Selon une dépêche de la MAP, le chef de la délégation japonaise a rappelé dès l’ouverture de la réunion des hauts fonctionnaires que le Japon ne reconnaît pas l’entité séparatiste et que sa présence aux rencontres de la TICAD ne change rien à cette position constante. « Je tiens à informer que la présence d’une entité que le Japon ne reconnaît pas en tant qu’État n’affecte pas la position du Japon concernant le statut de cette entité », a-t-il déclaré.
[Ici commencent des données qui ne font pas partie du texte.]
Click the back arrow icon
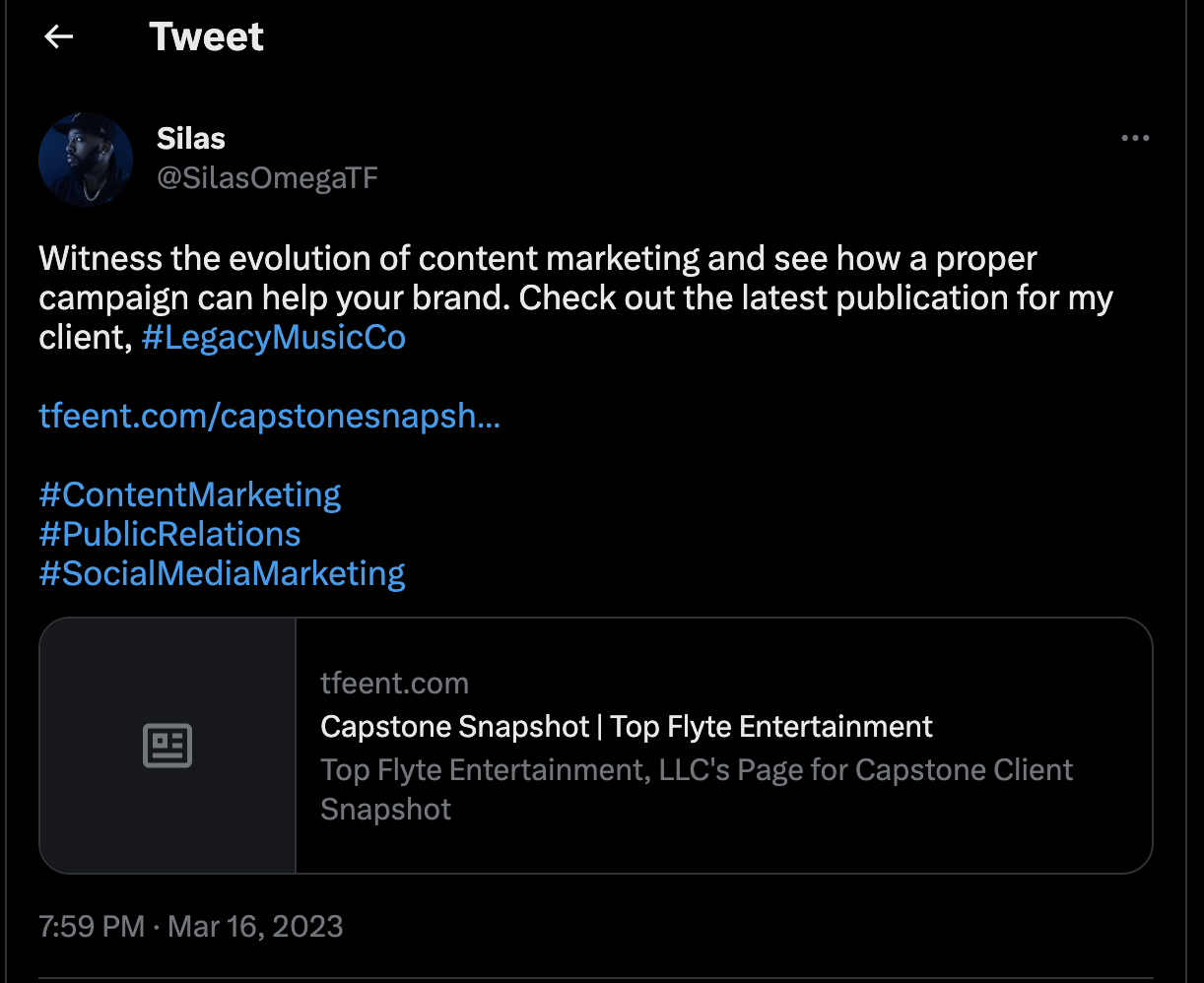The image size is (1204, 983). [x=59, y=37]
Le diplomate a également précisé que le Japon n’avait pas adressé d’invitation à cette entité, se limitant à convier « les pays avec lesquels le Japon entretient des relations diplomatiques », tandis que la Commission de l’Union africaine avait invité tous ses membres.

Cette prise de position fait suite aux déclarations du ministre japonais des Affaires étrangères, Takeshi Iwaya, qui avait confirmé à la veille de l’ouverture des travaux de la TICAD que la politique du Japon restait inchangée. Interrogé sur la participation du « polisario », Takeshi Iwaya a souligné que son pays « ne reconnaît pas la prétendue ‘rasd' » et qu’aucun changement n’était prévu concernant son invitation à la TICAD.

Cette double clarification illustre l’alignement strict du Japon avec le droit international et la pratique onusienne.